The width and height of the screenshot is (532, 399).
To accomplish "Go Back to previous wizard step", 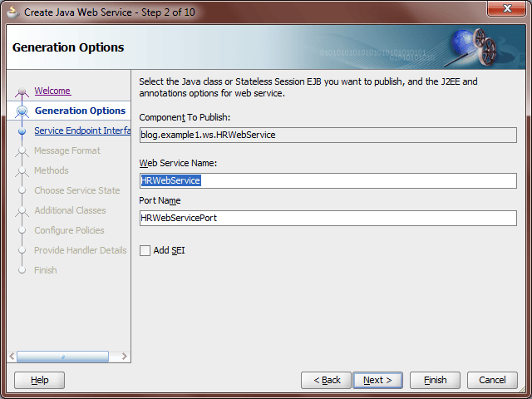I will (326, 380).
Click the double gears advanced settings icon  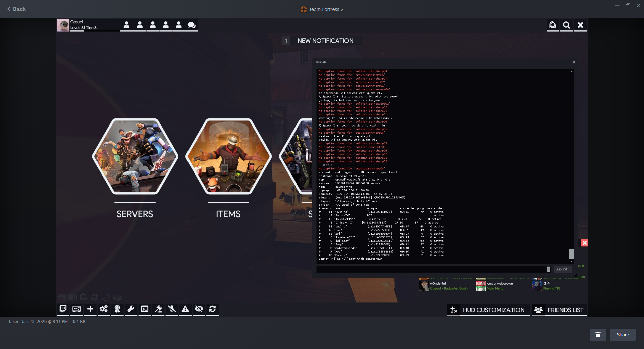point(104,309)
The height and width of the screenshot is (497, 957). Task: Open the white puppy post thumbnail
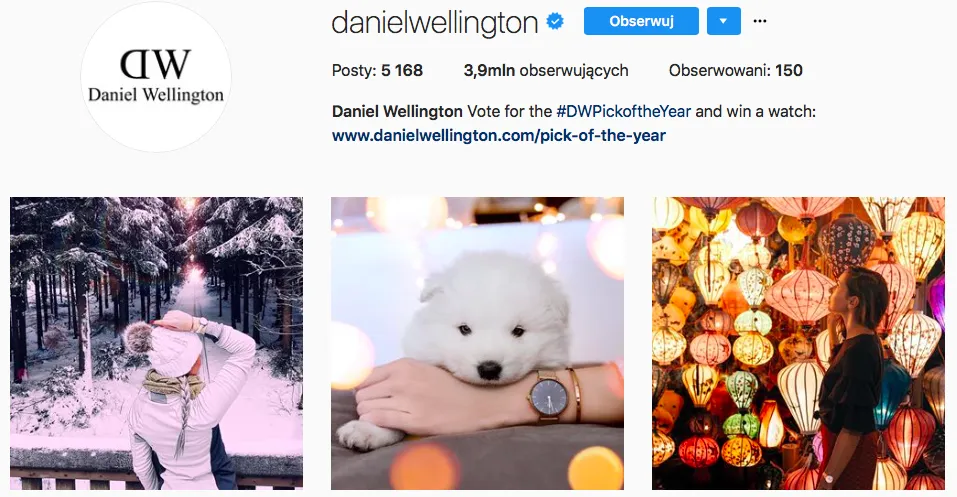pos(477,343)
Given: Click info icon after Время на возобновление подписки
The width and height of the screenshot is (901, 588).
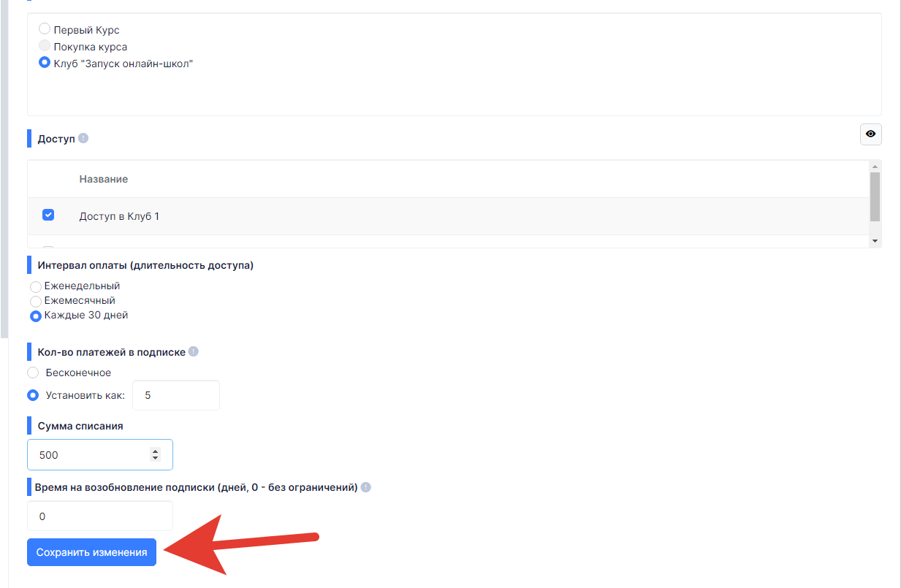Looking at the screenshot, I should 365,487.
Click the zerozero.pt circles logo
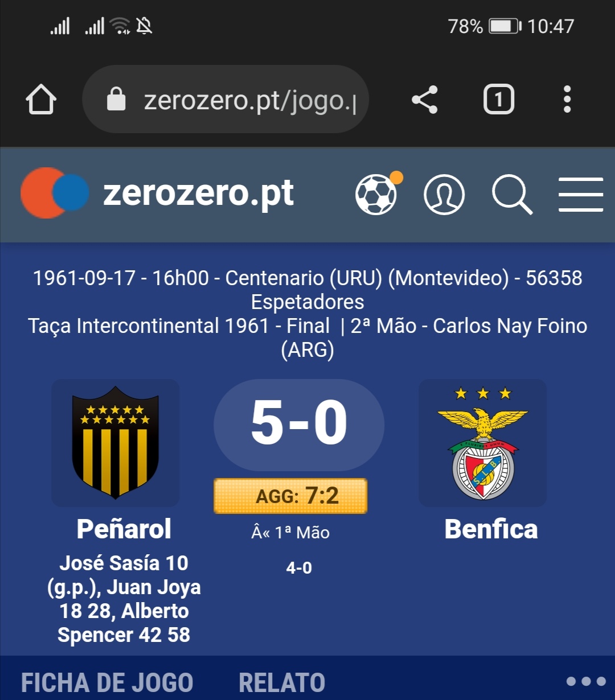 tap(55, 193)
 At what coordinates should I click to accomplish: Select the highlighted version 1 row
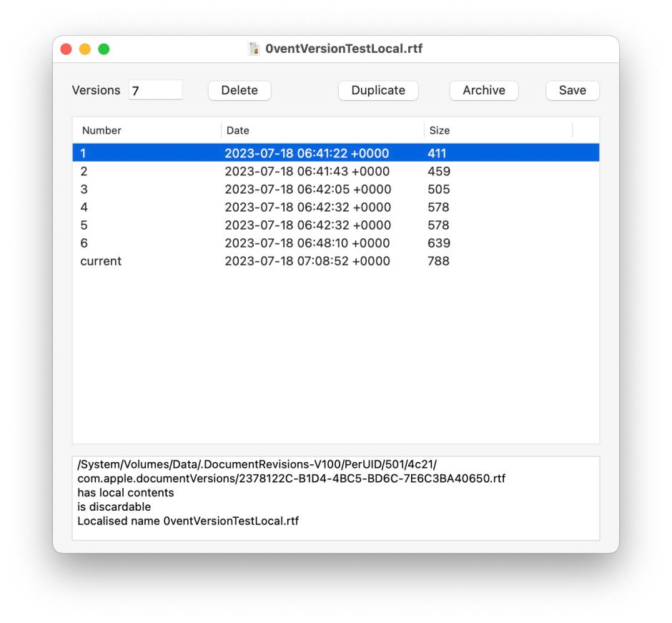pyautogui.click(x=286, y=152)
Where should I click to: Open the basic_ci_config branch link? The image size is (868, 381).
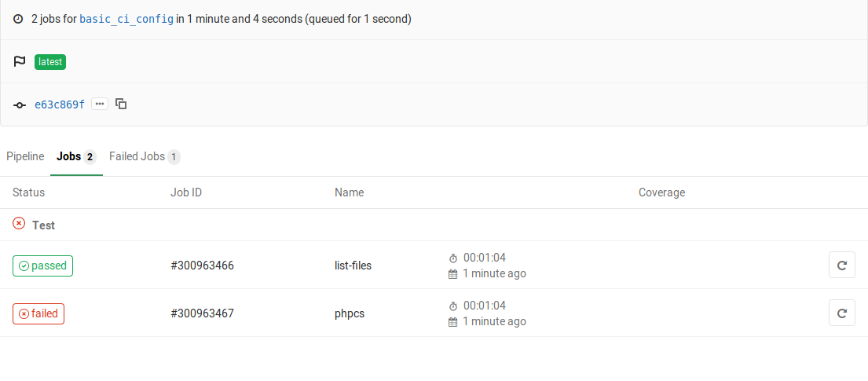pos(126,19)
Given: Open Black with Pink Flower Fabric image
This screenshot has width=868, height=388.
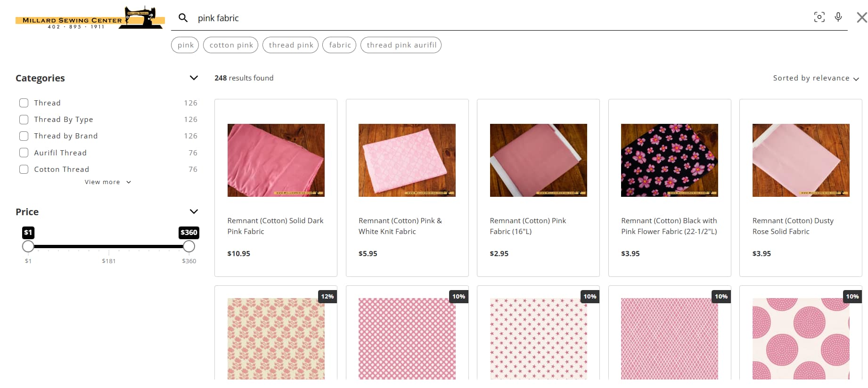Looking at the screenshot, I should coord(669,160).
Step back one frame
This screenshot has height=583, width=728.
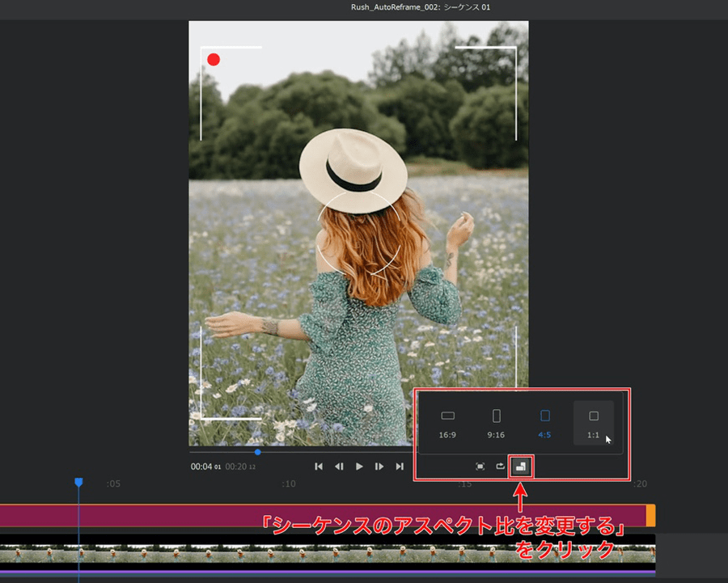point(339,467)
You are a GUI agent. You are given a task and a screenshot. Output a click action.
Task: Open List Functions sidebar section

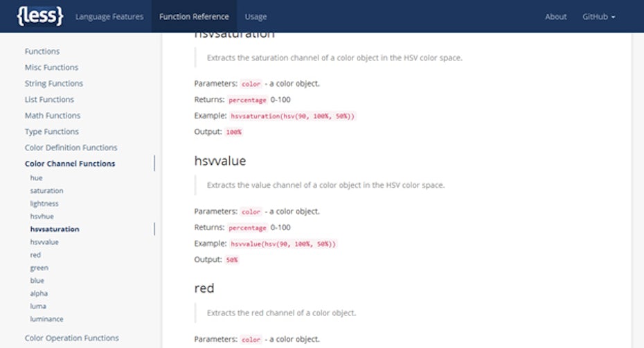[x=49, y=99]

INSTRUCTIONS FOR THE TASK.
The copy should start at the line that contains "This screenshot has width=868, height=388.", end at the last line of the entries above, and match each line exactly, with pictures dropped.

THE ANSWER.
This screenshot has width=868, height=388.
Looking at the screenshot, I should coord(669,160).
Step back one frame
This screenshot has height=583, width=728.
point(339,467)
You are a GUI agent. You are given a task and a screenshot. Output a click action.
Task: Open List Functions sidebar section

[x=49, y=99]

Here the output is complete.